La storia liberamente ispirata all’esperienza di “rampART”, laboratorio londinese in cui sperimentazione tecnica e impegno politico si sono incontrati.
“Durante la pandemia ho ritrovato in vecchi hard disk una serie di foto, chat e via discorrendo, che avevano a che fare con esperienze risalenti a una ventina d’anni fa, in un contesto molto diverso da quello odierno – ha spiegato – Parlo dell’est di Londra, una zona relativamente povera con una storia di attivismo, in particolare del centro sociale ‘rampArt’, poi chiuso, nel quale era presente un laboratorio di informatica in cui si riunivano personaggi della scena hacker di quei tempi, che hanno contribuito alla nascita di una serie di tecnologie che usiamo tutt’oggi. Sono state sviluppate da una comunità gratuitamente, non da un’azienda, penso per esempio alle tecnologie dietro Whatsapp… poi però i capitali finanziari se ne sono accorti e le hanno fatte proprie, snaturandone l’intento originario. Sullo sfondo scorrono la cultura FOSS come scelta etica, i problemi di privacy e sorveglianza, le contraddizioni di un mondo sempre più connesso. In un presente segnato da manifestazioni, sgomberi, infiltrazioni, polarizzazioni e controllo delle opinioni, un racconto come questo offre strumenti nuovi a chi sceglie di stare dalla parte giusta. La vicenda mostra come le sfide di ieri tornino con volti diversi, ma con le stesse radici: capire il passato aiuta a leggere il presente e a prepararsi al futuro”.

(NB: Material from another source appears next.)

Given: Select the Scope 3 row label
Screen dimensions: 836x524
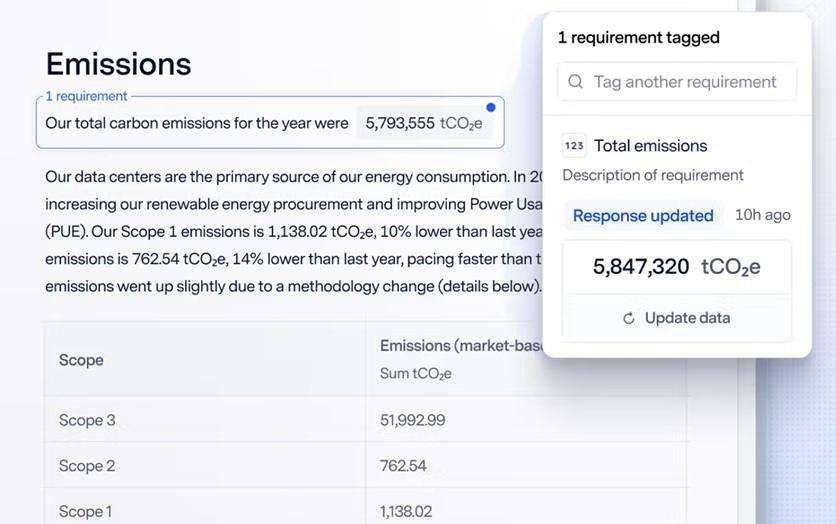Looking at the screenshot, I should pos(87,420).
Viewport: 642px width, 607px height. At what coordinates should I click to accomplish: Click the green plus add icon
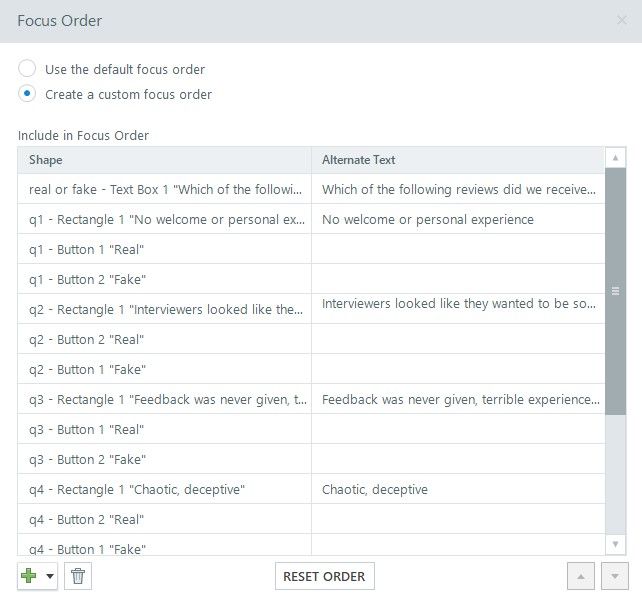[x=28, y=576]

Materiale che Checchia ha messo nel suo primo libro.
“Ho pensato che fosse interessante parlarne – ha continuato – ma essendo conscio di non avere le competenze per scrivere un libro storico e del fatto che avrebbe riguardato anche persone protagoniste di vicissitudini particolari, visto il clima politico di quegli anni caratterizzati dall’European social forum (rete che metteva insieme associazioni e movimenti no-global contrari al neoliberismo, alla globalizzazione capitalistica o a qualsiasi forma di imperialismo ndr.), ho deciso di pensare a una storia di fantasia ma basata su ambientazioni storicamente corrette”.

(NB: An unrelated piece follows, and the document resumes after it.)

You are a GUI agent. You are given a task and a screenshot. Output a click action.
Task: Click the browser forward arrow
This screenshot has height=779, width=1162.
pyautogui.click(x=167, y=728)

“Servono spazi per favorire la tecnologia che viene dal basso”
Lo scopo del volume è diffondere un’idea: la sicurezza informatica allora come oggi deve trovare spazio nella vita delle persone. E anche i Comuni possono fare la loro parte.
“Coloro che si riunivano nel centro sociale londinese di cui parlo nel libro in un certo senso hanno cambiato il mondo e le idee che circolavano allora sono forti ancora oggi – ha chiarito Cecchia – la sensibilità che riguarda la sicurezza informatica viene da lì. Ecco perché sono necessari spazi fisici per evitare che qualcuno provi a prendere il controllo su qualcosa che era stato creato come strumento di libertà. Mi spiego meglio: chi governa, e quindi anche le Amministrazioni comunali, devono rendersi conto che gli hacker, per così dire ‘buoni’, e i movimenti di cui fanno parte sono già su internet, dove circolano anche nuovi dispositivi tecnologici, ma questi ragazzi non hanno facile accesso a spazi fisici per fare riunioni, assemblare componenti e così via. Si ritrovano negli scantinati, nelle taverne. Le Amministrazioni potrebbero cominciare a rispondere alle loro e-mail quando chiedono luoghi idonei, invece chi le riceve spesso non capisce quale potrebbe essere l’utilità di una nuova tecnologia che sta nascendo. E’ necessario fare rete e favorire una cultura che nasce dal basso a vantaggio di tutti, invece questo manca e così grandi corporazioni di aziende finiscono per avere controllo su internet e tutti siamo schiavi degli algoritmi. In Italia peraltro poi abbiamo tante eccellenze in quest’ambito ma non ricevendo ascolto emigrano”.